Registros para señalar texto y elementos
◆ ◆ ◆ ◆ ◆

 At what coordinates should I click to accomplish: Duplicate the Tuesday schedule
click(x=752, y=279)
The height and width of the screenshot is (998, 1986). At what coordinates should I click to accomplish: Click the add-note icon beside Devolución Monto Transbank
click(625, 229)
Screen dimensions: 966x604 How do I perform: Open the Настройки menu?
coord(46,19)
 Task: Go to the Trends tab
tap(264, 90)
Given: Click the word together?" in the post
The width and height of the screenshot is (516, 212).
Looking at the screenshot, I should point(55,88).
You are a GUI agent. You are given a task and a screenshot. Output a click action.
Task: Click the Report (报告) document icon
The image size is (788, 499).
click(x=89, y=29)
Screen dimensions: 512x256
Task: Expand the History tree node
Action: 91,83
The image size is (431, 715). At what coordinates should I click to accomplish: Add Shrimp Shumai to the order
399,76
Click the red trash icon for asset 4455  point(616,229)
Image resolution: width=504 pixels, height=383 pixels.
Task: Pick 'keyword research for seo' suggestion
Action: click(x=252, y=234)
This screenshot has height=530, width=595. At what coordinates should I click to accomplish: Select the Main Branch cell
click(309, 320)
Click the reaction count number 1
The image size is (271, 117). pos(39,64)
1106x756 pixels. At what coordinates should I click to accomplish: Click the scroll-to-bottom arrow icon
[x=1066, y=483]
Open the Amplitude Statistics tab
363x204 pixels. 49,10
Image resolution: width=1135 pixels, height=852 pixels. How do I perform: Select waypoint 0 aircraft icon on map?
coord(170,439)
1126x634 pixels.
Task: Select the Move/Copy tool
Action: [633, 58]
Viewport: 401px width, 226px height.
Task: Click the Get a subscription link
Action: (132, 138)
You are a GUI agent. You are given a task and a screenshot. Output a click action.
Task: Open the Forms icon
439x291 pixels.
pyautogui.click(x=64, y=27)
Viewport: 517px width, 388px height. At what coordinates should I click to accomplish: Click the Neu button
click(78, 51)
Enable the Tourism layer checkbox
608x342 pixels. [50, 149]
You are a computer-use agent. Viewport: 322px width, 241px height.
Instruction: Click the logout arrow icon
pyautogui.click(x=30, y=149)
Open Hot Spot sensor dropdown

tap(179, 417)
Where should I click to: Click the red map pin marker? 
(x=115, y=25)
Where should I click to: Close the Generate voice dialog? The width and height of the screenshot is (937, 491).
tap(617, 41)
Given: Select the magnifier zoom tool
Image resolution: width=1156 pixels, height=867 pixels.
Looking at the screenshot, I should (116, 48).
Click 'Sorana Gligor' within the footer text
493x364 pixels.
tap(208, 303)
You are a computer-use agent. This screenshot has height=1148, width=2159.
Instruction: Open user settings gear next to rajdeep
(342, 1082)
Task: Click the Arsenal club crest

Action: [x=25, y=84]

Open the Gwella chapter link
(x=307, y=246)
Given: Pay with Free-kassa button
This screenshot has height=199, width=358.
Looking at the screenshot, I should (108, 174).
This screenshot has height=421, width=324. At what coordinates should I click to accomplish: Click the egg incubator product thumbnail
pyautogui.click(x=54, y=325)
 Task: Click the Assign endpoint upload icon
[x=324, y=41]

◆ ◆ ◆ ◆ ◆

Instrucción escrita
Reproduce palabra por palabra todas las filas anteriores, sin modificar nada.

Resultado de la tarea
 At what coordinates should I click to accomplish: Duplicate the Tuesday schedule
click(x=752, y=279)
The height and width of the screenshot is (998, 1986). At what coordinates should I click to accomplish: Click the add-note icon beside Devolución Monto Transbank
click(625, 229)
Screen dimensions: 966x604 How do I perform: Open the Настройки menu?
coord(46,19)
 Task: Go to the Trends tab
tap(264, 90)
Given: Click the word together?" in the post
The width and height of the screenshot is (516, 212).
Looking at the screenshot, I should point(55,88).
You are a GUI agent. You are given a task and a screenshot. Output a click action.
Task: Click the Report (报告) document icon
The image size is (788, 499).
click(x=89, y=29)
Screen dimensions: 512x256
Task: Expand the History tree node
Action: 91,83
The image size is (431, 715). At what coordinates should I click to accomplish: Add Shrimp Shumai to the order
399,76
Click the red trash icon for asset 4455  point(616,229)
Image resolution: width=504 pixels, height=383 pixels.
Task: Pick 'keyword research for seo' suggestion
Action: click(x=252, y=234)
This screenshot has height=530, width=595. At what coordinates should I click to accomplish: Select the Main Branch cell
click(309, 320)
Click the reaction count number 1
The image size is (271, 117). pos(39,64)
1106x756 pixels. At what coordinates should I click to accomplish: Click the scroll-to-bottom arrow icon
[x=1066, y=483]
Open the Amplitude Statistics tab
363x204 pixels. 49,10
Image resolution: width=1135 pixels, height=852 pixels. How do I perform: Select waypoint 0 aircraft icon on map?
coord(170,439)
1126x634 pixels.
Task: Select the Move/Copy tool
Action: [633, 58]
Viewport: 401px width, 226px height.
Task: Click the Get a subscription link
Action: (132, 138)
You are a GUI agent. You are given a task and a screenshot. Output a click action.
Task: Open the Forms icon
439x291 pixels.
pyautogui.click(x=64, y=27)
Viewport: 517px width, 388px height. At what coordinates should I click to accomplish: Click the Neu button
click(78, 51)
Enable the Tourism layer checkbox
608x342 pixels. [50, 149]
You are a computer-use agent. Viewport: 322px width, 241px height.
Instruction: Click the logout arrow icon
pyautogui.click(x=30, y=149)
Open Hot Spot sensor dropdown

tap(179, 417)
Where should I click to: Click the red map pin marker? 
(x=115, y=25)
Where should I click to: Close the Generate voice dialog? The width and height of the screenshot is (937, 491).
tap(617, 41)
Given: Select the magnifier zoom tool
Image resolution: width=1156 pixels, height=867 pixels.
Looking at the screenshot, I should (116, 48).
Click 'Sorana Gligor' within the footer text
493x364 pixels.
tap(208, 303)
You are a computer-use agent. This screenshot has height=1148, width=2159.
Instruction: Open user settings gear next to rajdeep
(342, 1082)
Task: Click the Arsenal club crest

Action: [x=25, y=84]

Open the Gwella chapter link
(x=307, y=246)
Given: Pay with Free-kassa button
This screenshot has height=199, width=358.
Looking at the screenshot, I should (108, 174).
This screenshot has height=421, width=324. At what coordinates should I click to accomplish: Click the egg incubator product thumbnail
pyautogui.click(x=54, y=325)
 Task: Click the Assign endpoint upload icon
[x=324, y=41]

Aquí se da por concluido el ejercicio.